The guidance separately addresses the question of reporting obligations when a trial participant in a non-COVID study is diagnosed with COVID-19 and experiences an SAE related to the coronavirus.

It is possible that an investigational drug might be causally related to an SAE associated with COVID-19 by making subjects more susceptible to complications from the disease, the agency said. “Establishing this potential causal relationship likely requires more than a single or even a few cases.”

“To determine whether a reasonably possible causal relationship exists between an investigational drug and an SAE in a randomized controlled trial, FDA recommends a comparison between the rate of observed SAEs among COVID-19 infected trial participants in the investigational drug arm to COVID-19 infected trial participants in the control arm,” the guidance states.
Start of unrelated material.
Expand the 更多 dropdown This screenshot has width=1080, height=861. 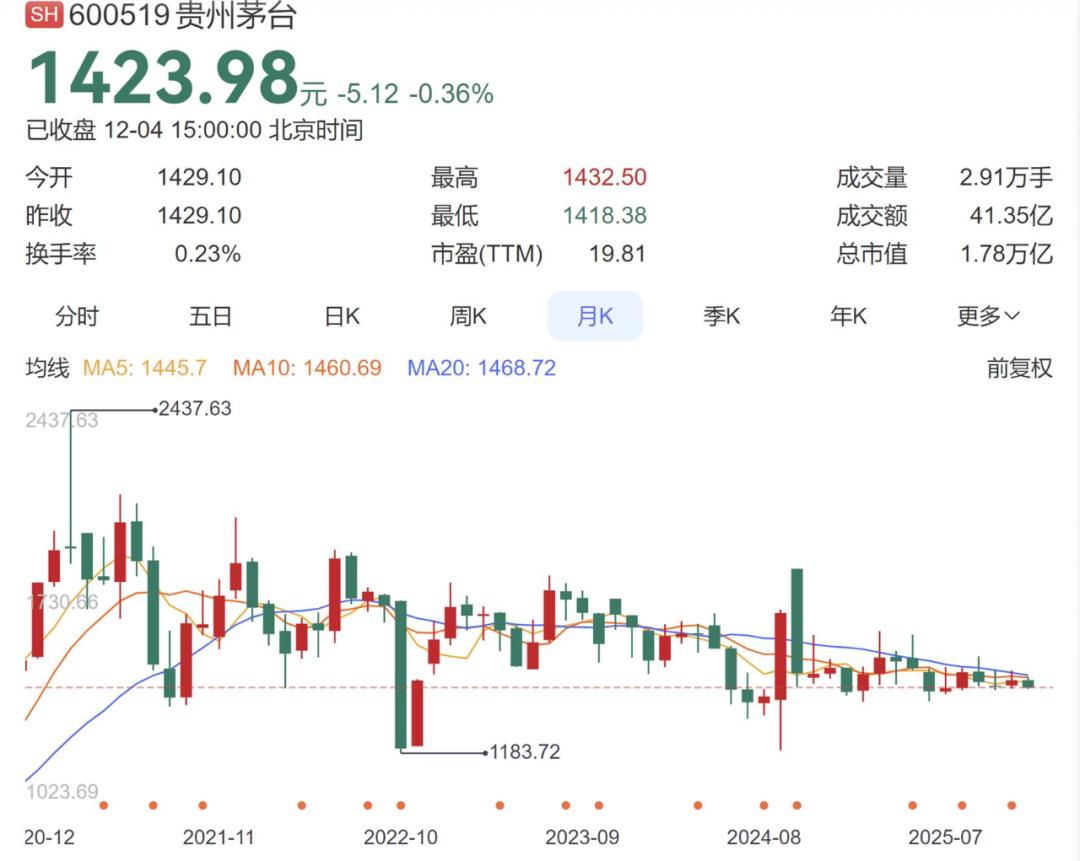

Such an analysis would require an examination of unblinded data and, consequently, should be performed only by a data monitoring committee or a specially constituted safety committee that is “firewalled” and independent from those conducting the trial and performing other analyses.

“If the trial is not randomized, in some circumstances it may be warranted to determine whether there is an excess of SAEs in trial participants diagnosed with COVID-19 by comparing the rate of such events to an external similar population diagnosed with COVID-19, recognizing that the reported rates of SAEs and mortality in patients with COVID-19 have varied widely,” the FDA said.

“In comparing the rate in the trial to the published literature, sponsors should consider reports in patients with similar comorbidities and levels of care. If the difference in SAEs across treatment arms or compared to an external population suggests a causal relationship between the investigational product and the SAEs in subjects diagnosed with COVID-19, this finding must be submitted to FDA as an IND safety report.”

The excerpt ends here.